Hoy, llorando sobre la leche derramada, un ex funcionario recuerda aquel breve diálogo y mantiene un interrogante abierto: ¿por qué no le pidió a Kirchner que articulara lo necesario para bajar la lista que encabezaba Graciela Rosso? Todavía creen que un llamado oportuno a la persona indicada hubiese dejado a Prince y los suyos el camino libre para una nueva reelección. Tarde para lágrimas.
Los otros interrogantes que se abrieron con el correr de 2007 todavía esperan respuesta. Todavía necesitan una respuesta.
Graciela Rosso y sus socios en la campaña electoral, ¿estaban convencidos que podían ganar? Ligada a esa pregunta, la otra duda es más seria: ¿tenían equipos técnicos y de trabajo para asumir la responsabilidad de gobernar Luján durante los próximos cuatro años? Es enorme el interrogante que se abrió a partir del resultado que arrojaron las urnas el 28 de octubre y que hoy, a dos meses de aquella jornada, sigue sin respuesta.
A diferencia del gobierno nacional, al que tanto miran y halagan las autoridades municipales, en Luján no se asumió con el equipo de gabinete completo.
Con el correr de las semanas se informó sobre el nombramiento de seis secretarios, pero el resto de los funcionarios -al menos en la presentación formal- siguen brillando por su ausencia. Se sabe, por el día a día, que hay directores designados, que otras personas tendrían el cargo de subdirectores y que también se incrementará el plantel de subsecretarios.

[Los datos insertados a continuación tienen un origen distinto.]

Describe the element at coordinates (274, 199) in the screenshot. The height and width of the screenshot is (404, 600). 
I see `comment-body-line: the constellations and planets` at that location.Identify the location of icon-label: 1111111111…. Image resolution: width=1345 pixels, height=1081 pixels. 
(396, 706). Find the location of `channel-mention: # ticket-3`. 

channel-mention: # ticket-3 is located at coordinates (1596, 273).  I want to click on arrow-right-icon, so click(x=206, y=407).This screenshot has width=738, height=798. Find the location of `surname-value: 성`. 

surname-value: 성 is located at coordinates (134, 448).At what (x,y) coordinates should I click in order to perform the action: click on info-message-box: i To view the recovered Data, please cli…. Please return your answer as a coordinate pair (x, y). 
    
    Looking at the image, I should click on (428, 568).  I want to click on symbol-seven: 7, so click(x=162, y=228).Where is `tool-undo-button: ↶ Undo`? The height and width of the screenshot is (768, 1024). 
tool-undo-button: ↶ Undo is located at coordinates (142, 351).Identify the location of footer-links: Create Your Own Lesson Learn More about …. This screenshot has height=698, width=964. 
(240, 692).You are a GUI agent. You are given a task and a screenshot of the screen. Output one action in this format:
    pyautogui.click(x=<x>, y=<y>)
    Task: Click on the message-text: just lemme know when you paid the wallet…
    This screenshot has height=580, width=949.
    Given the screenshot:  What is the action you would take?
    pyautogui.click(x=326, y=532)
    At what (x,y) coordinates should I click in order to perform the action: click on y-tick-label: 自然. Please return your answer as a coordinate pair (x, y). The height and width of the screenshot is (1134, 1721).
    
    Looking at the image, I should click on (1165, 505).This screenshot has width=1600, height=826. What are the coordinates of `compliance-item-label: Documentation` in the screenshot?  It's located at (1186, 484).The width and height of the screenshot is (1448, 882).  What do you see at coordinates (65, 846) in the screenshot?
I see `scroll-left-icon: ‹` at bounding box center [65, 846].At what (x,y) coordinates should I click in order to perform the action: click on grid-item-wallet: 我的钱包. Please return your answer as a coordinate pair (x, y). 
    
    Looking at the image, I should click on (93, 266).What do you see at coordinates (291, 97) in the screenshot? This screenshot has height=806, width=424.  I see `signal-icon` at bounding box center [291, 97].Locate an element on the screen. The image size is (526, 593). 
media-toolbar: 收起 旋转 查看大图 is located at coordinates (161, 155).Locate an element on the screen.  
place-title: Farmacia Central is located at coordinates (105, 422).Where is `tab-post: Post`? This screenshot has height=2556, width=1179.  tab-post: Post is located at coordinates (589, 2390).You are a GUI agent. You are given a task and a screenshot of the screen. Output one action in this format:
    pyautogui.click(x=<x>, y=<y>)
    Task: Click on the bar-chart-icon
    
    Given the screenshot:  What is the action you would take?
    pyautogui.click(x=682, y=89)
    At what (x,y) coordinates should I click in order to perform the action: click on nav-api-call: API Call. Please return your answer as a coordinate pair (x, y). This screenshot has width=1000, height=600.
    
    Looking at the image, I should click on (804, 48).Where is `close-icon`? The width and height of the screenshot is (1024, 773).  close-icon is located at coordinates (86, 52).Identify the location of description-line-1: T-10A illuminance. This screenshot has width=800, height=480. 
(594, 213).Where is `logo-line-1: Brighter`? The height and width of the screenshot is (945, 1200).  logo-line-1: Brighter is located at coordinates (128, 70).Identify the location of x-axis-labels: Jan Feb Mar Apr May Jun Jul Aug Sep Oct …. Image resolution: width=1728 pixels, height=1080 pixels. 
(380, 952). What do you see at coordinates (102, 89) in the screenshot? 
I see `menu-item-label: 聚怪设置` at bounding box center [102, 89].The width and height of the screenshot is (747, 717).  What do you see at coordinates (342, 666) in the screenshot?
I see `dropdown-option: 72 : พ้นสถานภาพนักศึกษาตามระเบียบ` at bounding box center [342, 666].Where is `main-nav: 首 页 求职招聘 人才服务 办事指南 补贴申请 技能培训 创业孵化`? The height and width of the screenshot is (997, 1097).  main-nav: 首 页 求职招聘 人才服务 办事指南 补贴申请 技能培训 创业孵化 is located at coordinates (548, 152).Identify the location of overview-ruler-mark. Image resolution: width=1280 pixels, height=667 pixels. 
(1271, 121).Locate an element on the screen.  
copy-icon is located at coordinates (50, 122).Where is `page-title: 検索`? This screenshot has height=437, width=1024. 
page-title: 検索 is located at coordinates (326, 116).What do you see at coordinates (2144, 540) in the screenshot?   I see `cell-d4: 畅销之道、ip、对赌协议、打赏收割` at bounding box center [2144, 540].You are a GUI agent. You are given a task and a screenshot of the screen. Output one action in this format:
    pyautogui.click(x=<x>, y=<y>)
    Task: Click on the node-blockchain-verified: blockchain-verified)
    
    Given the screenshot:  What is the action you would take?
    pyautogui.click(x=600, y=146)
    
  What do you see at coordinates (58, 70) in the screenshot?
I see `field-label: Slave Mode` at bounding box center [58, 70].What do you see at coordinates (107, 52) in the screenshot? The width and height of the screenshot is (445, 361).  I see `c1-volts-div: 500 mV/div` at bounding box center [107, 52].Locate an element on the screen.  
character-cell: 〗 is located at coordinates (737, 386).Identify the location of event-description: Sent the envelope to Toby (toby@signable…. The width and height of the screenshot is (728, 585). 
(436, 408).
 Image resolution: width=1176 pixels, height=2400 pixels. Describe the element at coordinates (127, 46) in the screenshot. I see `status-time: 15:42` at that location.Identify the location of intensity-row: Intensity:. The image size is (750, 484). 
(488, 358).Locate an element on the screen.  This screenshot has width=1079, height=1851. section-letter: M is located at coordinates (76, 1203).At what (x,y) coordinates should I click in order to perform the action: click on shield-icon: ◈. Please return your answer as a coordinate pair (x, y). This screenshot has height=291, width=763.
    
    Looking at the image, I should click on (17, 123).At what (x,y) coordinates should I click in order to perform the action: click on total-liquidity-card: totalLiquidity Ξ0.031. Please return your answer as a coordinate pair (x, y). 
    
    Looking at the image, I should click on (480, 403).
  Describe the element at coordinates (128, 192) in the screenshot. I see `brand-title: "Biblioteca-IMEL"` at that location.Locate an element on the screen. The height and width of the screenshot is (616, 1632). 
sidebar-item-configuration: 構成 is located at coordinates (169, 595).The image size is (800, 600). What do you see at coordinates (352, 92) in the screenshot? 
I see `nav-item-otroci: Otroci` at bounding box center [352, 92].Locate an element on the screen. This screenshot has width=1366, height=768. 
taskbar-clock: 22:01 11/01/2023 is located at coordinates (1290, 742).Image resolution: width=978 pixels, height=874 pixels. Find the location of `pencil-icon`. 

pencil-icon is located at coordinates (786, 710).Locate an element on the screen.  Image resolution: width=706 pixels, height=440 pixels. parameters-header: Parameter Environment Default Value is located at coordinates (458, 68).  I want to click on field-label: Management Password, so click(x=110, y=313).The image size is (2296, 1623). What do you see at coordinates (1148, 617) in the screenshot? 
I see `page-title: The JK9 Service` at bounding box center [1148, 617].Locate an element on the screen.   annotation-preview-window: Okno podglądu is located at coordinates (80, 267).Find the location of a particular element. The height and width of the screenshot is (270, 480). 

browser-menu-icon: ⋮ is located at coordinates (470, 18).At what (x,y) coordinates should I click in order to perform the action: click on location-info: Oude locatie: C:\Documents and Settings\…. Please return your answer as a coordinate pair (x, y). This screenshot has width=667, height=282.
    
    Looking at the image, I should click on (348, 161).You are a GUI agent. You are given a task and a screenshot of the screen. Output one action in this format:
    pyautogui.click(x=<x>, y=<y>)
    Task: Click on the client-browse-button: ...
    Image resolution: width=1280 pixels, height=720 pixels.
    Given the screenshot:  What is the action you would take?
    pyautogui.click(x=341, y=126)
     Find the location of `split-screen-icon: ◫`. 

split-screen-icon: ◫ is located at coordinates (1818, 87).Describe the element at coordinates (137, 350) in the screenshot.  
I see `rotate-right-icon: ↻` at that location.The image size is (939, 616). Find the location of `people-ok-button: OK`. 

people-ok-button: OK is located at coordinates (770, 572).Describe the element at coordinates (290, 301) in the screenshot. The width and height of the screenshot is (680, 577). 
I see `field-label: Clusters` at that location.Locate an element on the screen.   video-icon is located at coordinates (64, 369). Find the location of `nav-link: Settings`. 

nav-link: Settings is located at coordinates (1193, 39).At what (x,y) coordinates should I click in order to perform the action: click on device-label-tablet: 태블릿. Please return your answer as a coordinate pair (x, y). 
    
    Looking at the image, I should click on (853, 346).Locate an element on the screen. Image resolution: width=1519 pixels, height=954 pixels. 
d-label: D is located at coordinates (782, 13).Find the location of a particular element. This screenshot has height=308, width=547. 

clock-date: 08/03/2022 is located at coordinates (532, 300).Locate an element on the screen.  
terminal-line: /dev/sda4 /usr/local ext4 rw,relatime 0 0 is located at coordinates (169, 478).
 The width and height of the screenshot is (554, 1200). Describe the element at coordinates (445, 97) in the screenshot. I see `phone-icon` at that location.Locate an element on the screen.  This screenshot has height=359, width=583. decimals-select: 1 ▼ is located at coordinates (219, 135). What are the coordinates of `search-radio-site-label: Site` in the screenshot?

Volvemos a los interrogantes. Rosso llegó al gobierno cuestionando, entre otros aspectos de la administración saliente, la cantidad de personal político que ni siquiera se sabía para qué estaba en la administración municipal. Para conformar a los que sólo miran la superficie, dijo que su gobierno “no tendrá coordinadores”. Seguramente cumplirá con esa promesa.
Sin embargo hoy, a dos meses de su triunfo, ¿Rosso puede seguir blandeando ese argumento de superpoblación de funcionarios o la estructura del Departamento Ejecutivo que todavía confecciona es aún más grande que la existente en el gobierno saliente?
En estrecha relación con las reflexiones recién vertidas, también merece un análisis la conformación del equipo de funcionarios que empezó a confeccionar Rosso, en diálogo constante con María Inés Fernández y su esposo, el ex concejal, ahora secretario de Gobierno, Humberto Guibaud.
¿Cuántos de los elegidos responden a la expresión ideológica de Rosso? En términos políticos, ¿cuántos son de su riñón? A riesgo de sonar antipáticos, debemos decir que su equipo de colaboradores lo integran duhaldistas devenidos en kirchneristas, profesionales de renombre en la actividad privada, ex funcionarios de las peores épocas institucionales que recuerda la historia municipal (la última dictadura), princistas desencantados con su viejo líder y personas que llegan a la administración con abultados curriculums personales, pero sin el más mínimo conocimiento sobre los problemas de la ciudad.
Seguramente, el contragolpe a esta opinión puede indicar que Rosso no miró en ideologías y que eligió a las mejores personas y profesionales de cada especialidad para ordenar y mejorar todos los aspectos de la comuna. ¿Habrán sido las mejores opciones? Otra pregunta que se abrió en el corriente año y que espera respuesta. Eso sí, habrá que esperar hasta febrero, porque en enero hay feria administrativa.